Pisquei algumas vezes, notando um tênue facho de luz afunilando-se por trás da sua figura até um ponto no alto da parede. Vinha de cima das telas – pontos de luz que piscavam intermitentes. Meus olhos inquietos avaliaram os demais sombrios presentes no salão, que permaneciam parados olhando para mim. O mesmo facho de luz se desprendia por trás deles.

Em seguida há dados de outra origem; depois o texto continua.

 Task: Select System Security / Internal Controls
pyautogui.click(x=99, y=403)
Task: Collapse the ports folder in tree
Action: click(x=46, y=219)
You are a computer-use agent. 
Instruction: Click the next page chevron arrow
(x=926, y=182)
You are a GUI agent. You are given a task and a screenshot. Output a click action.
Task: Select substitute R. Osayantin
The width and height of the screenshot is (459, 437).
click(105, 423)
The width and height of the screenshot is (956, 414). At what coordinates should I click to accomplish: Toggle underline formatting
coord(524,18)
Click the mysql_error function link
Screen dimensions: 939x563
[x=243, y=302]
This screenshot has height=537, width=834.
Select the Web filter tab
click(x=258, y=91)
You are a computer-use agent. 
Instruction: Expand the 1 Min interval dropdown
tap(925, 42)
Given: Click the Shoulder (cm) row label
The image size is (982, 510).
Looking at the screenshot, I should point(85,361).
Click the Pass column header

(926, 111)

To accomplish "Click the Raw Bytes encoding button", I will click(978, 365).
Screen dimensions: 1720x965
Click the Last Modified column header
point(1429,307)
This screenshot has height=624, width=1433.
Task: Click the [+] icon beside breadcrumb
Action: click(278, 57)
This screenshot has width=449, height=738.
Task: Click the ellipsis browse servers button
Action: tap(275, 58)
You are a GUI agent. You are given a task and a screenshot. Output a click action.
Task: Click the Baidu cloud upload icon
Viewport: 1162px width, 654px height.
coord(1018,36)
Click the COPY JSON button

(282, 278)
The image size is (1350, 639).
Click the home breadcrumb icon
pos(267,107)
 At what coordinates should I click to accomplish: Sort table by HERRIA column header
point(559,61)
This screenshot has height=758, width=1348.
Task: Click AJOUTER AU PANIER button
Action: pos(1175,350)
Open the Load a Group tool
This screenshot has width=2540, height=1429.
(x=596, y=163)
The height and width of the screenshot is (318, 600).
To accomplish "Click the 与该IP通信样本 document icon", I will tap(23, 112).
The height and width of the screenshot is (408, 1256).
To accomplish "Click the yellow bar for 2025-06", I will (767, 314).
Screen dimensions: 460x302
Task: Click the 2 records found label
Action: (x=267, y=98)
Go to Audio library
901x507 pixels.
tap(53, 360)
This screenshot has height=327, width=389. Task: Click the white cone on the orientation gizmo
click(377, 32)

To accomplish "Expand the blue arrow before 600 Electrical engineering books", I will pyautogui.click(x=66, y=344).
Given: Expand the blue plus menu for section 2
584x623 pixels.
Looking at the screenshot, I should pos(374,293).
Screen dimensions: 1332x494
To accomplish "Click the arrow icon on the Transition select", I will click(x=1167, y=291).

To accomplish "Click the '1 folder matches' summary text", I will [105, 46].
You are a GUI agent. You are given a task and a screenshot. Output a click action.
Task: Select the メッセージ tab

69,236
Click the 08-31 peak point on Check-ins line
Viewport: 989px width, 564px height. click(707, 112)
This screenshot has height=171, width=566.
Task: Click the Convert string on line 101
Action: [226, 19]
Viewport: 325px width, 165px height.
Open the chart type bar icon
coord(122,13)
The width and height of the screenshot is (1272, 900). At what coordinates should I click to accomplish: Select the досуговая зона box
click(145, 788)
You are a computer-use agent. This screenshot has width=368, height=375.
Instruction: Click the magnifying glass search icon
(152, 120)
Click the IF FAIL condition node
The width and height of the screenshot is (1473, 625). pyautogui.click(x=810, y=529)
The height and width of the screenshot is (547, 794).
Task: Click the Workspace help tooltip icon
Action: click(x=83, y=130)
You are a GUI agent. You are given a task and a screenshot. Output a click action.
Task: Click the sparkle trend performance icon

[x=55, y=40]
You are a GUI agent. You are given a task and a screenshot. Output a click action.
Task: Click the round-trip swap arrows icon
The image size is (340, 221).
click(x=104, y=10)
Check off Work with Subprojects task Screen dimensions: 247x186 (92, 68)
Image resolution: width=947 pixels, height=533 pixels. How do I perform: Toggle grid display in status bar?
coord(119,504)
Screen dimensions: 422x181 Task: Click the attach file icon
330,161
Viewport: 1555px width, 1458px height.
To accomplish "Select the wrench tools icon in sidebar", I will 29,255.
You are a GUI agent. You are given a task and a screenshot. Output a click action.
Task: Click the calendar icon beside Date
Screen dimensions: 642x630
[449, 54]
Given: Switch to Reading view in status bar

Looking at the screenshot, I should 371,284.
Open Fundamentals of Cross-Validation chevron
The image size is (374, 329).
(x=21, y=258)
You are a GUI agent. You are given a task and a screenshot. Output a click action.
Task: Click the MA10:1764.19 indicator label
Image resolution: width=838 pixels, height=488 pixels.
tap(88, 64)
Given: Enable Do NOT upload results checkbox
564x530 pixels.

Imagens holográficas... O quão idiota eu fui!
Camulus e seu séquito não estavam realmente ali. Será que os guardas em seus postos, lá em cima, eram de verdade? Sabiam o tempo todo que eu estava vindo; permitiram-me entrar... Meu orgulho ferido atiçou o ódio que irrompeu de mim. Um rugido escapou de meu peito. Girei a espada e quebrei um dos monitores e os pontos acima deles, fazendo com que duas das imagens holográficas desaparecerem.
Com ar de espanto, Camulus indagou:
-Espere! Não deseja saber por que eu o trouxe até aqui?
Em resposta, eu quebrei outro monitor e mais um grupo de sombrios asquerosos desapareceu.
- Seus informantes tinham razão quando disseram que ele era uma besta sem cérebro e que só sabia matar – comentou Ásia, zombeteira, e foi a vez dela desaparecer quando golpeei outro monitor. Restaram apenas quatro sombrios, entre eles, Camulus. Quando me aproximei de sua imagem, decidido a atravessá-la e golpear o monitor por trás dele, Camulus anunciou:
-Eu tenho uma proposta a lhe fazer, monge. Será um tolo se não ouvir.
Com uma expressão indiferente que me custava muito manter, eu apoiei meu peso sobre o cabo da pesada espada. Notei que o olhar rancoroso de Camulus se dirigiu para a arma; então, eu sorri pela primeira vez. Quer dizer que ele ainda lamenta... Sua frieza não era tão absoluta assim.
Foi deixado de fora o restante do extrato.